» About this task: Those lines of the following listing which contain the string "height" should be returned.

» Entries shown:
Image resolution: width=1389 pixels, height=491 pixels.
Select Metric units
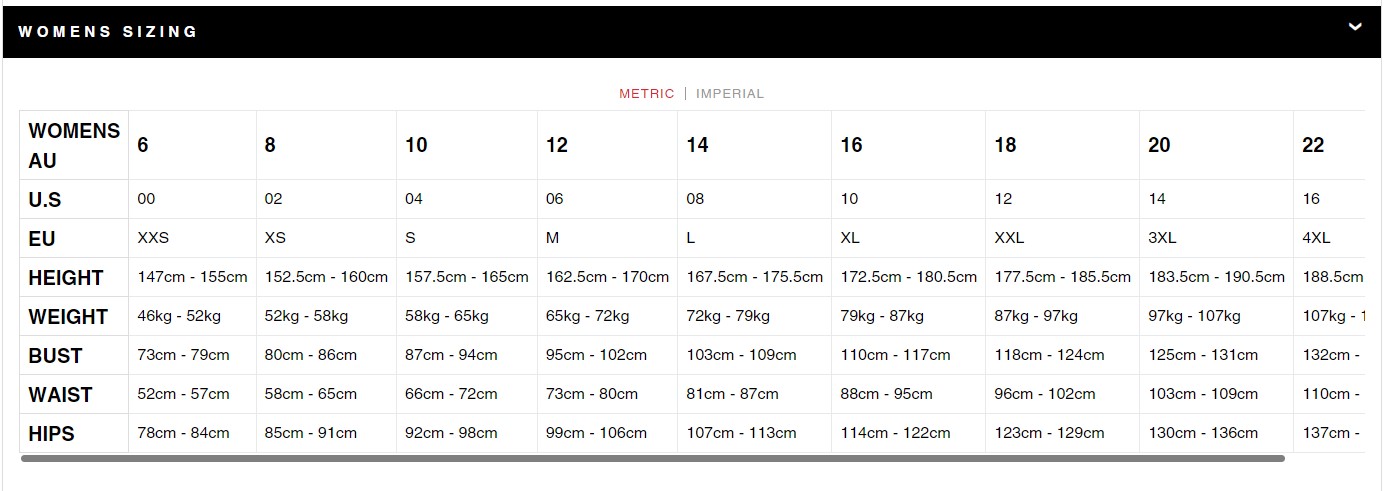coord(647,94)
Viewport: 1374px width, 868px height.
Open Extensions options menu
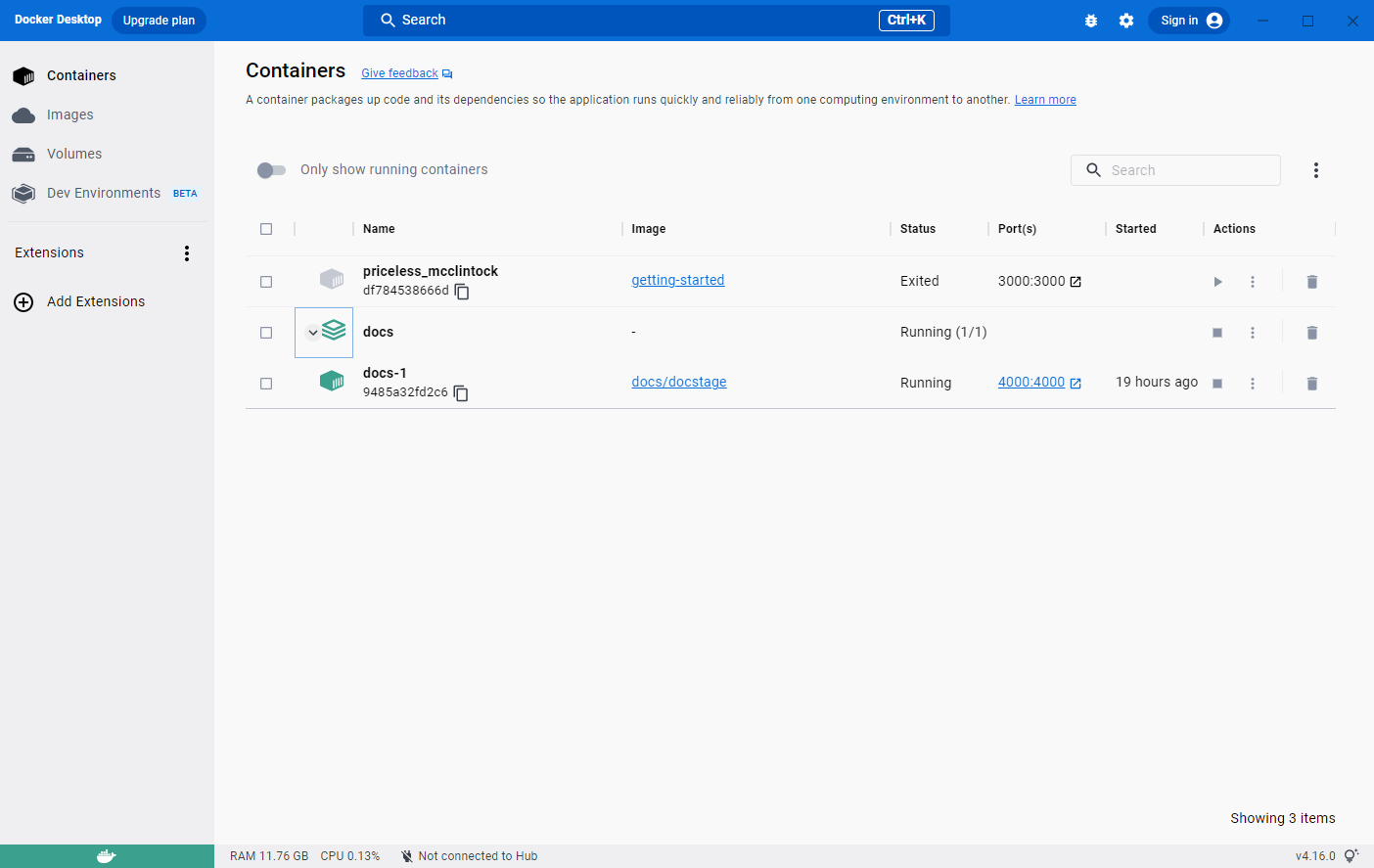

» Task solution:
Image resolution: width=1389 pixels, height=491 pixels.
Viewport: 1374px width, 868px height.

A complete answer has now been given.